> _Passage shown_:
House Of Cards: When Roe Fell, The Whole Structure Collapsed

The fall of Roe v. Wade was not a surgical legal correction—it was the first card pulled from a trembling house of rights, and now the entire structure sways, fragile and doomed. Roe was never just about abortion; it was the linchpin of a constitutional framework protecting autonomy and privacy. Once removed, the rest—Griswold v. Connecticut, Lawrence v. Texas, Obergefell v. Hodges, Loving v. Virginia—stand exposed, each one another card waiting for the tremor that topples it.

The house of cards wasn’t built on whims. It was carefully constructed over decades, using the doctrine of substantive due process to defend the most personal of liberties—love, marriage, bodily integrity. It was a structure meant to withstand the tides of culture and politics. But now? The judicial architects have become demolition crews, smiling behind gavels as they knock out the support beams.

> _Prompt 1_:
Reproduce word for word the passage of the essay on the fall of Roe v. Wade from "The house of" to "the support beams.".
> _Prompt 2_:
Resume the essay on the fall of Roe v. Wade, picking up directly after its final sentence.

> _Supplied information_:
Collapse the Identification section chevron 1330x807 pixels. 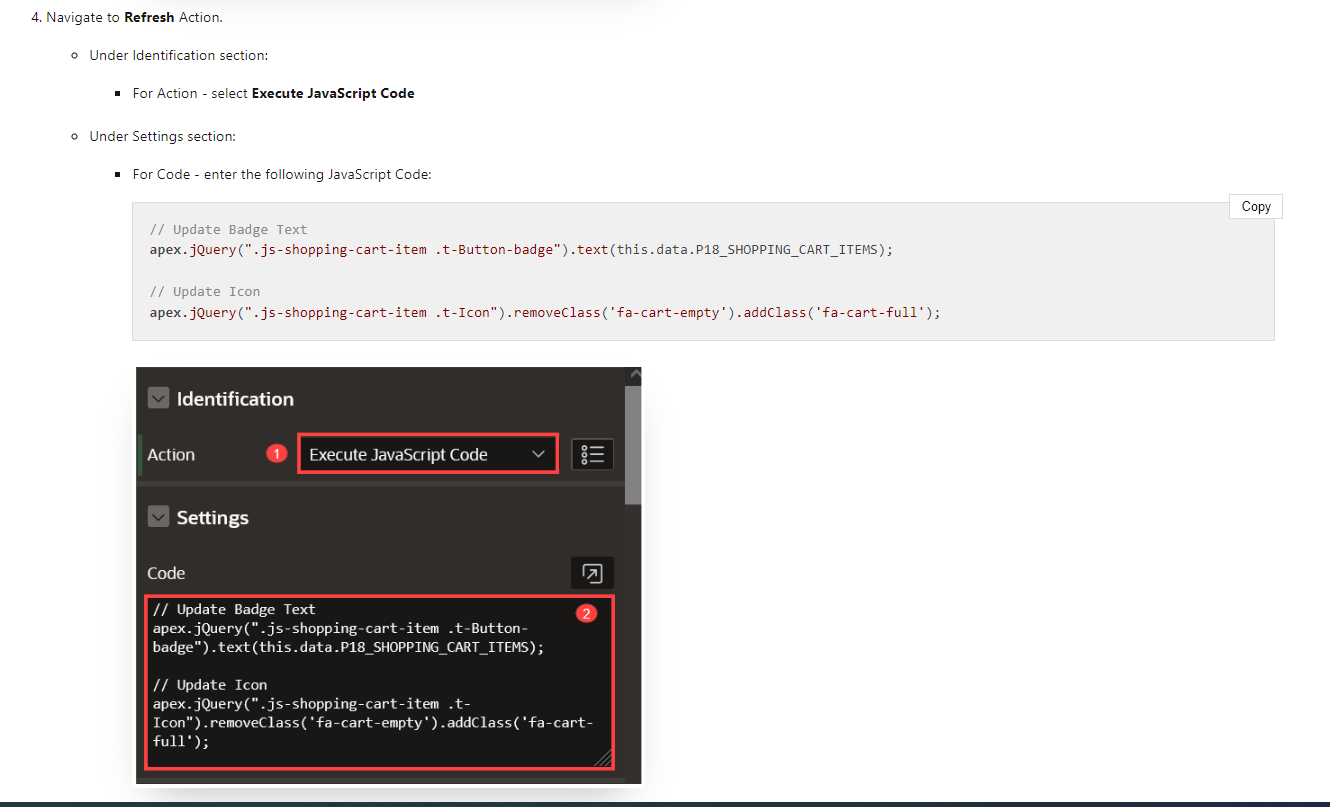click(x=158, y=398)
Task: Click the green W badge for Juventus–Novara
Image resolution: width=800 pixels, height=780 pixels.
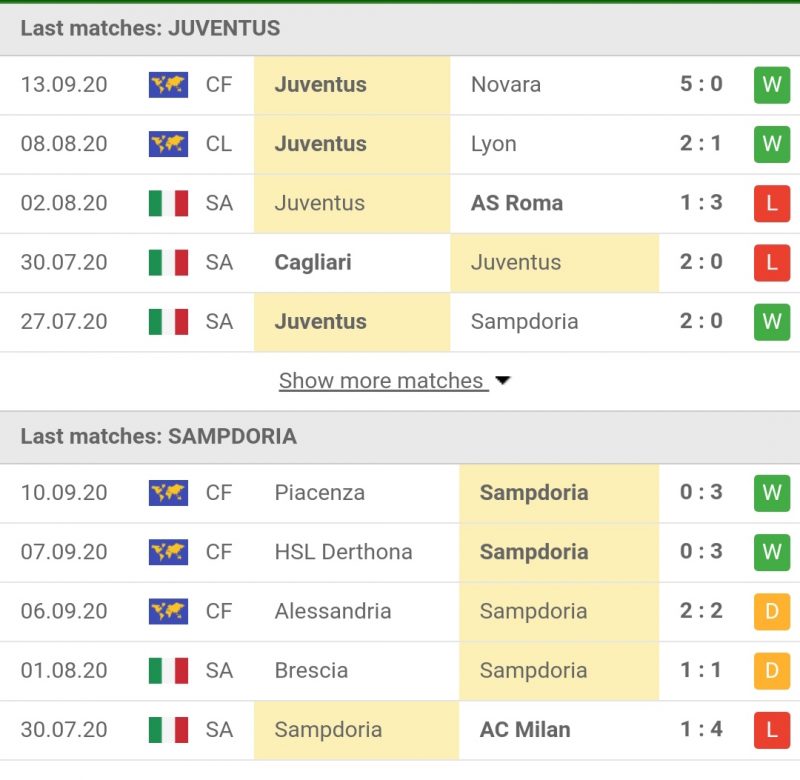Action: (771, 85)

> _Task answer 1_:
The house of cards wasn’t built on whims. It was carefully constructed over decades, using the doctrine of substantive due process to defend the most personal of liberties—love, marriage, bodily integrity. It was a structure meant to withstand the tides of culture and politics. But now? The judicial architects have become demolition crews, smiling behind gavels as they knock out the support beams.

> _Task answer 2_:
Let’s be clear: this collapse isn’t a result of legal refinement. It’s a product of raw political pressure—Senate hearings turned into theater, nominees pre-packaged with promises, judicial independence sold off like a campaign slogan. Decisions now echo think tanks, not precedent. And in their aftermath, we’re told this is the Court “returning power to the people”—when in reality, it’s snatching it from the individual and handing it to the state.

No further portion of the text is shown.